[Stored dataset items]
----

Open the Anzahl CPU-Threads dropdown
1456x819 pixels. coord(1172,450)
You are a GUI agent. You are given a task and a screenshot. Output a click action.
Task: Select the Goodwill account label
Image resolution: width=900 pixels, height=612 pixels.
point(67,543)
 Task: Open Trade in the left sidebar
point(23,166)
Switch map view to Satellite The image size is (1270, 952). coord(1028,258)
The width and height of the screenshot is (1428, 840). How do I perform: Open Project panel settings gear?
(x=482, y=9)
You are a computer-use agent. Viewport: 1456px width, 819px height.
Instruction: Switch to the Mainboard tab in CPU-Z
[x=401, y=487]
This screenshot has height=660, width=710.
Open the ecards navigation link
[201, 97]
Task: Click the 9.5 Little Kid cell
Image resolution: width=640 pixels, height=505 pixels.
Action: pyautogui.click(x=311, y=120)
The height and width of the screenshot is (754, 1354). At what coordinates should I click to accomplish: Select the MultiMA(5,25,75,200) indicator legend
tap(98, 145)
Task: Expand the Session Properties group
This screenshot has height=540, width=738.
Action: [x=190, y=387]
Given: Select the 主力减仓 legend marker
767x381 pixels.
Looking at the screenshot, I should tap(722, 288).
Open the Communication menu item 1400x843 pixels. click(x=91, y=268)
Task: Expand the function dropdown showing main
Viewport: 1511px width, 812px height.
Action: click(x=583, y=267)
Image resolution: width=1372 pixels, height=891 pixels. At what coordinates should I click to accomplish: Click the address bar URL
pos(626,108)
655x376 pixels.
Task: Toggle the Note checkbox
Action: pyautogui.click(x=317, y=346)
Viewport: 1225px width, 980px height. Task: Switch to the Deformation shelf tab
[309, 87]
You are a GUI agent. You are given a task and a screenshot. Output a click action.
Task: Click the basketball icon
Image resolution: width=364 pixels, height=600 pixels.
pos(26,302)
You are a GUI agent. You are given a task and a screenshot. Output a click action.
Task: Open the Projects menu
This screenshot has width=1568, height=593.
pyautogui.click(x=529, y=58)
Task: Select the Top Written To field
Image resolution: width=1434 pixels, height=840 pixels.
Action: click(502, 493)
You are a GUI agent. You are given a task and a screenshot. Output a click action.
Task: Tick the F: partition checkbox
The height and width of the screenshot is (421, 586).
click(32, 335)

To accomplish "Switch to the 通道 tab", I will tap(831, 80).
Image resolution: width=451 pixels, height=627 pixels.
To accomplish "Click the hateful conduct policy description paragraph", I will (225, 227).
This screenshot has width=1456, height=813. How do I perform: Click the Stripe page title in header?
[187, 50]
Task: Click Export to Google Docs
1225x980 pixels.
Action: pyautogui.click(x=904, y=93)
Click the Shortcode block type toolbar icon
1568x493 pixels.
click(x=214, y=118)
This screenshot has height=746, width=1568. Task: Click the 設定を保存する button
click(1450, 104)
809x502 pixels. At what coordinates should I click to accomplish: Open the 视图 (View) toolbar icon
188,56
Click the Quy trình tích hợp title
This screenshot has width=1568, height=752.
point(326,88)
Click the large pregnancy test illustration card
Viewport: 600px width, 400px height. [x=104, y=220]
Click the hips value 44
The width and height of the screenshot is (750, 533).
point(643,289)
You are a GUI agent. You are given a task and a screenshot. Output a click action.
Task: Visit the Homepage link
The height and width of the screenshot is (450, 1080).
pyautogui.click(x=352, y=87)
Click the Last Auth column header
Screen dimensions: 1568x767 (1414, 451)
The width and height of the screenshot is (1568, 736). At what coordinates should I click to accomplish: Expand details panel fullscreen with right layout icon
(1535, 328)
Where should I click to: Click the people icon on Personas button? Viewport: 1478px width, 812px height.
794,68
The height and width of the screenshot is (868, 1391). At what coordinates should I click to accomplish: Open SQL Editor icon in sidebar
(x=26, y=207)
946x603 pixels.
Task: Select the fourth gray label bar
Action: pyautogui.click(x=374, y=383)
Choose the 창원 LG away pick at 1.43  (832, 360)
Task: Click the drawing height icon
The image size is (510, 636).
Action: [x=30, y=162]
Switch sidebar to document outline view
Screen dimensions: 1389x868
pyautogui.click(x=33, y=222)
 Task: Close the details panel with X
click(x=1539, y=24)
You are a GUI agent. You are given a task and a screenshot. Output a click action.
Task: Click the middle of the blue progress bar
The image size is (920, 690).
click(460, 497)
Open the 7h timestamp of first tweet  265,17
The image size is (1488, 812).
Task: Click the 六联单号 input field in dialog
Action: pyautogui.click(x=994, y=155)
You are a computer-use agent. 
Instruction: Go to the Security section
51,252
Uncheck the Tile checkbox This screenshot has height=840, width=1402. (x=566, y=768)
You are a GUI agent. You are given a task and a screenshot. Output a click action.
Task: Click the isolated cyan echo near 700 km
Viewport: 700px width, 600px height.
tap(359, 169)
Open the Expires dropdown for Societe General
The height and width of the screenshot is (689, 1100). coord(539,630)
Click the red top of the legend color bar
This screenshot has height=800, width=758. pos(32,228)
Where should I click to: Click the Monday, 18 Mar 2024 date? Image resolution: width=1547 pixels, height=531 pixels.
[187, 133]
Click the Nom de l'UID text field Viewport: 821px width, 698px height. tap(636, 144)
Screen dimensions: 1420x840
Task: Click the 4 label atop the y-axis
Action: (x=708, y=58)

----

**Goal**
Copy out the entries above line for line, without altering anything.

**Solution to the exercise**
Open the Anzahl CPU-Threads dropdown
1456x819 pixels. coord(1172,450)
You are a GUI agent. You are given a task and a screenshot. Output a click action.
Task: Select the Goodwill account label
Image resolution: width=900 pixels, height=612 pixels.
point(67,543)
 Task: Open Trade in the left sidebar
point(23,166)
Switch map view to Satellite The image size is (1270, 952). coord(1028,258)
The width and height of the screenshot is (1428, 840). How do I perform: Open Project panel settings gear?
(x=482, y=9)
You are a computer-use agent. Viewport: 1456px width, 819px height.
Instruction: Switch to the Mainboard tab in CPU-Z
[x=401, y=487]
This screenshot has height=660, width=710.
Open the ecards navigation link
[201, 97]
Task: Click the 9.5 Little Kid cell
Image resolution: width=640 pixels, height=505 pixels.
Action: pyautogui.click(x=311, y=120)
The height and width of the screenshot is (754, 1354). At what coordinates should I click to accomplish: Select the MultiMA(5,25,75,200) indicator legend
tap(98, 145)
Task: Expand the Session Properties group
This screenshot has height=540, width=738.
Action: [x=190, y=387]
Given: Select the 主力减仓 legend marker
767x381 pixels.
Looking at the screenshot, I should tap(722, 288).
Open the Communication menu item 1400x843 pixels. click(x=91, y=268)
Task: Expand the function dropdown showing main
Viewport: 1511px width, 812px height.
Action: click(x=583, y=267)
Image resolution: width=1372 pixels, height=891 pixels. At what coordinates should I click to accomplish: Click the address bar URL
pos(626,108)
655x376 pixels.
Task: Toggle the Note checkbox
Action: pyautogui.click(x=317, y=346)
Viewport: 1225px width, 980px height. Task: Switch to the Deformation shelf tab
[309, 87]
You are a GUI agent. You are given a task and a screenshot. Output a click action.
Task: Click the basketball icon
Image resolution: width=364 pixels, height=600 pixels.
pos(26,302)
You are a GUI agent. You are given a task and a screenshot. Output a click action.
Task: Open the Projects menu
This screenshot has width=1568, height=593.
pyautogui.click(x=529, y=58)
Task: Select the Top Written To field
Image resolution: width=1434 pixels, height=840 pixels.
Action: click(502, 493)
You are a GUI agent. You are given a task and a screenshot. Output a click action.
Task: Tick the F: partition checkbox
The height and width of the screenshot is (421, 586).
click(32, 335)

To accomplish "Switch to the 通道 tab", I will tap(831, 80).
Image resolution: width=451 pixels, height=627 pixels.
To accomplish "Click the hateful conduct policy description paragraph", I will (225, 227).
This screenshot has width=1456, height=813. How do I perform: Click the Stripe page title in header?
[187, 50]
Task: Click Export to Google Docs
1225x980 pixels.
Action: pyautogui.click(x=904, y=93)
Click the Shortcode block type toolbar icon
1568x493 pixels.
click(x=214, y=118)
This screenshot has height=746, width=1568. Task: Click the 設定を保存する button
click(1450, 104)
809x502 pixels. At what coordinates should I click to accomplish: Open the 视图 (View) toolbar icon
188,56
Click the Quy trình tích hợp title
This screenshot has width=1568, height=752.
point(326,88)
Click the large pregnancy test illustration card
Viewport: 600px width, 400px height. [x=104, y=220]
Click the hips value 44
The width and height of the screenshot is (750, 533).
point(643,289)
You are a GUI agent. You are given a task and a screenshot. Output a click action.
Task: Visit the Homepage link
The height and width of the screenshot is (450, 1080).
pyautogui.click(x=352, y=87)
Click the Last Auth column header
Screen dimensions: 1568x767 (1414, 451)
The width and height of the screenshot is (1568, 736). At what coordinates should I click to accomplish: Expand details panel fullscreen with right layout icon
(1535, 328)
Where should I click to: Click the people icon on Personas button? Viewport: 1478px width, 812px height.
794,68
The height and width of the screenshot is (868, 1391). At what coordinates should I click to accomplish: Open SQL Editor icon in sidebar
(x=26, y=207)
946x603 pixels.
Task: Select the fourth gray label bar
Action: pyautogui.click(x=374, y=383)
Choose the 창원 LG away pick at 1.43  (832, 360)
Task: Click the drawing height icon
The image size is (510, 636).
Action: [x=30, y=162]
Switch sidebar to document outline view
Screen dimensions: 1389x868
pyautogui.click(x=33, y=222)
 Task: Close the details panel with X
click(x=1539, y=24)
You are a GUI agent. You are given a task and a screenshot. Output a click action.
Task: Click the middle of the blue progress bar
The image size is (920, 690).
click(460, 497)
Open the 7h timestamp of first tweet  265,17
The image size is (1488, 812).
Task: Click the 六联单号 input field in dialog
Action: pyautogui.click(x=994, y=155)
You are a computer-use agent. 
Instruction: Go to the Security section
51,252
Uncheck the Tile checkbox This screenshot has height=840, width=1402. (x=566, y=768)
You are a GUI agent. You are given a task and a screenshot. Output a click action.
Task: Click the isolated cyan echo near 700 km
Viewport: 700px width, 600px height.
tap(359, 169)
Open the Expires dropdown for Societe General
The height and width of the screenshot is (689, 1100). coord(539,630)
Click the red top of the legend color bar
This screenshot has height=800, width=758. pos(32,228)
Where should I click to: Click the Monday, 18 Mar 2024 date? Image resolution: width=1547 pixels, height=531 pixels.
[187, 133]
Click the Nom de l'UID text field Viewport: 821px width, 698px height. tap(636, 144)
Screen dimensions: 1420x840
Task: Click the 4 label atop the y-axis
Action: (x=708, y=58)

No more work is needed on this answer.